One downside to jailbreaking is that it has always been a violation of Apple's End User License Agreement that every iOS user agrees to. While not illegal in the United States, due to an exemption in the Digital Millenium Copyright Act, jailbreaking also technically voids your device's warranty coverage.

In a statement provided to Cult of Mac back in 2010, Apple said jailbreaking can "severely degrade the experience" of an iPhone.
Apple's goal has always been to insure that our customers have a great experience with their iPhone and we know that jailbreaking can severely degrade the experience. As we've said before, the vast majority of customers do not jailbreak their iPhones as this can violate the warranty and can cause the iPhone to become unstable and not work reliably.
Apple's cat-and-mouse game with jailbreaking has been ongoing for over a decade, and it may be finally winning the battle given advancements in iOS security and decreasing interest in jailbreaking.

iOS 11 is the first major version of Apple's mobile operating system that has not been publicly jailbroken.
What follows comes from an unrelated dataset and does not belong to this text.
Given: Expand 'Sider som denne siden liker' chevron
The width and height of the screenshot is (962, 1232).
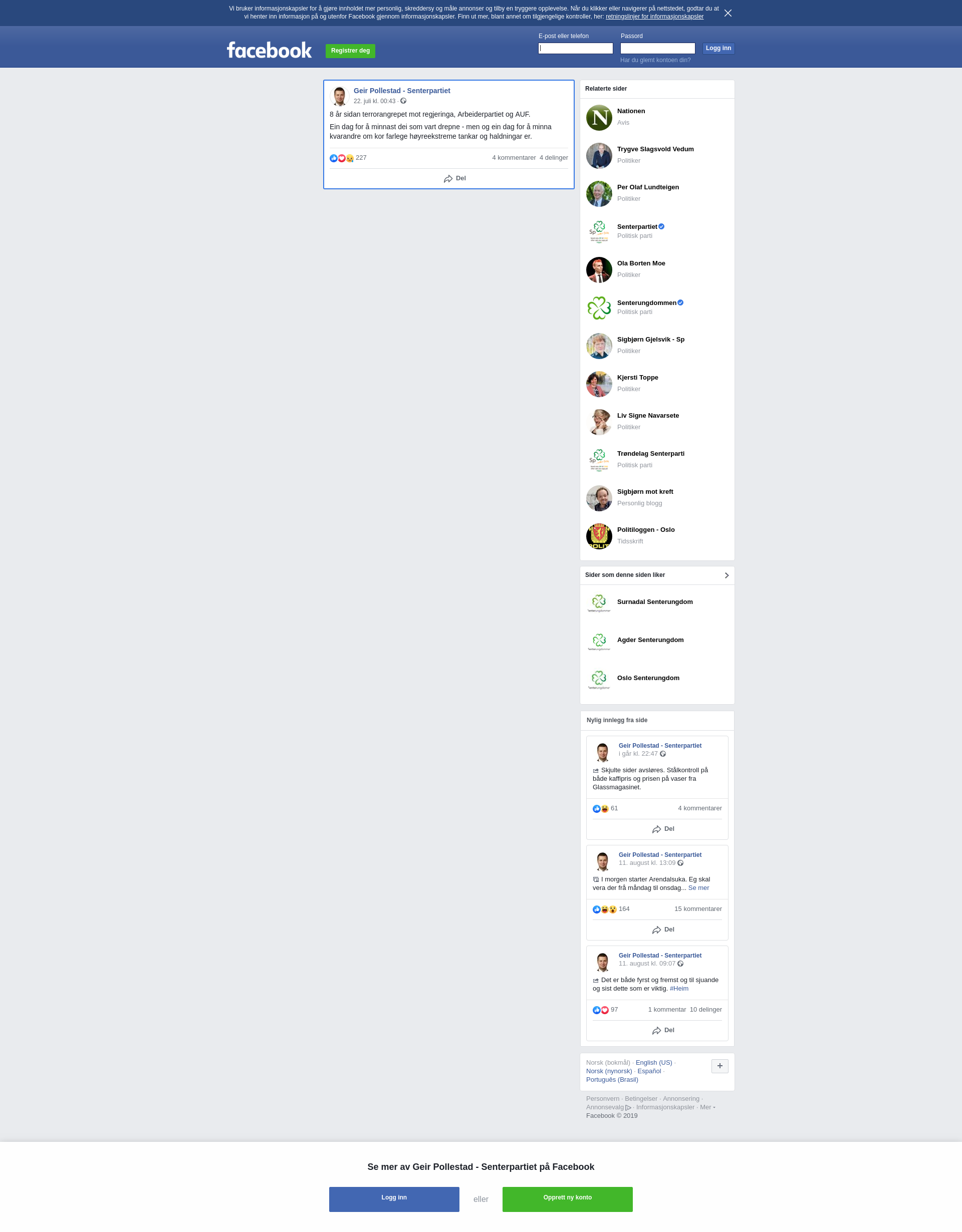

A few developers have claimed to exploit iOS 11 at various security conferences, but no Mac or PC tool like Pangu has been released for the public to download and jailbreak their own devices with.

The lack of a public jailbreak for the latest iOS version after several months has fueled a so-called "death spiral" for jailbreaking.

"When you get fewer people bothering to jailbreak, you get fewer developers targeting interesting things, which means there's less reasons for people to jailbreak," said Freeman. "Which means there's fewer people jailbreaking, which causes there to be less developers bothering to target it. And then you slowly die."